■ Instructions for the task
The full set of entries must be copied exactly.

■ Provided records
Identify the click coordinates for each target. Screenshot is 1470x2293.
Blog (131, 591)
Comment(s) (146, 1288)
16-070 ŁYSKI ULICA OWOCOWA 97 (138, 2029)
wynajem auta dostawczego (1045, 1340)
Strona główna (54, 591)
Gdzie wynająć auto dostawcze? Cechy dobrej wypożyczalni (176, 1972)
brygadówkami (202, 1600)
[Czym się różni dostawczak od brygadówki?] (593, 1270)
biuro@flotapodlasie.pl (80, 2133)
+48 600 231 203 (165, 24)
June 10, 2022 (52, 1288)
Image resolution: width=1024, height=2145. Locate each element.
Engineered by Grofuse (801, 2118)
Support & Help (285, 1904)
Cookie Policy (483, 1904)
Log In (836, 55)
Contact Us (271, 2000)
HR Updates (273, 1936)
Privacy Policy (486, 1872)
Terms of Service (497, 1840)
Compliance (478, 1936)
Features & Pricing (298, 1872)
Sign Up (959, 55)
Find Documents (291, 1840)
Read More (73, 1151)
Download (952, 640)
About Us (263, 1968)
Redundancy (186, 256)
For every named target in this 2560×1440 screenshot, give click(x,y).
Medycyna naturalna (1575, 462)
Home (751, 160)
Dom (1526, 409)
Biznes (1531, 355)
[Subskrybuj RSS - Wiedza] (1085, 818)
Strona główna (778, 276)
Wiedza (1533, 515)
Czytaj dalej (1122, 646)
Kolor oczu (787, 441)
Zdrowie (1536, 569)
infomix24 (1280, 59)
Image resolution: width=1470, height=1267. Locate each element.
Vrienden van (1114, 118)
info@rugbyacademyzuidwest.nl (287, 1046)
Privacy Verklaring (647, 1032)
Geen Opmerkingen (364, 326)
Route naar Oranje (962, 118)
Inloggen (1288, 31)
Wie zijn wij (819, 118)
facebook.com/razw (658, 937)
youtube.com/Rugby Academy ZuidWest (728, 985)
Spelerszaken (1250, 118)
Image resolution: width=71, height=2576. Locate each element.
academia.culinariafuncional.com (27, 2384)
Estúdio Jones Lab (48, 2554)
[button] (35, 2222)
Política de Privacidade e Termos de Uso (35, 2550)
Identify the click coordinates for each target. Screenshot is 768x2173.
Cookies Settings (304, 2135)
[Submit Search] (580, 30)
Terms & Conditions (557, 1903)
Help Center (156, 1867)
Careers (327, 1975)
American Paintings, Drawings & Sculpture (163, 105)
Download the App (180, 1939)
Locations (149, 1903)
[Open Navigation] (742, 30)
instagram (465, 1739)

■ Exercise output
Identify the click coordinates for each target. Screenshot is 1470x2293.
Blog (131, 591)
Comment(s) (146, 1288)
16-070 ŁYSKI ULICA OWOCOWA 97 (138, 2029)
wynajem auta dostawczego (1045, 1340)
Strona główna (54, 591)
Gdzie wynająć auto dostawcze? Cechy dobrej wypożyczalni (176, 1972)
brygadówkami (202, 1600)
[Czym się różni dostawczak od brygadówki?] (593, 1270)
biuro@flotapodlasie.pl (80, 2133)
+48 600 231 203 (165, 24)
June 10, 2022 (52, 1288)
Image resolution: width=1024, height=2145. Locate each element.
Engineered by Grofuse (801, 2118)
Support & Help (285, 1904)
Cookie Policy (483, 1904)
Log In (836, 55)
Contact Us (271, 2000)
HR Updates (273, 1936)
Privacy Policy (486, 1872)
Terms of Service (497, 1840)
Compliance (478, 1936)
Features & Pricing (298, 1872)
Sign Up (959, 55)
Find Documents (291, 1840)
Read More (73, 1151)
Download (952, 640)
About Us (263, 1968)
Redundancy (186, 256)
For every named target in this 2560×1440 screenshot, give click(x,y).
Medycyna naturalna (1575, 462)
Home (751, 160)
Dom (1526, 409)
Biznes (1531, 355)
[Subskrybuj RSS - Wiedza] (1085, 818)
Strona główna (778, 276)
Wiedza (1533, 515)
Czytaj dalej (1122, 646)
Kolor oczu (787, 441)
Zdrowie (1536, 569)
infomix24 (1280, 59)
Image resolution: width=1470, height=1267. Locate each element.
Vrienden van (1114, 118)
info@rugbyacademyzuidwest.nl (287, 1046)
Privacy Verklaring (647, 1032)
Geen Opmerkingen (364, 326)
Route naar Oranje (962, 118)
Inloggen (1288, 31)
Wie zijn wij (819, 118)
facebook.com/razw (658, 937)
youtube.com/Rugby Academy ZuidWest (728, 985)
Spelerszaken (1250, 118)
Image resolution: width=71, height=2576. Locate each element.
academia.culinariafuncional.com (27, 2384)
Estúdio Jones Lab (48, 2554)
[button] (35, 2222)
Política de Privacidade e Termos de Uso (35, 2550)
Identify the click coordinates for each target. Screenshot is 768x2173.
Cookies Settings (304, 2135)
[Submit Search] (580, 30)
Terms & Conditions (557, 1903)
Help Center (156, 1867)
Careers (327, 1975)
American Paintings, Drawings & Sculpture (163, 105)
Download the App (180, 1939)
Locations (149, 1903)
[Open Navigation] (742, 30)
instagram (465, 1739)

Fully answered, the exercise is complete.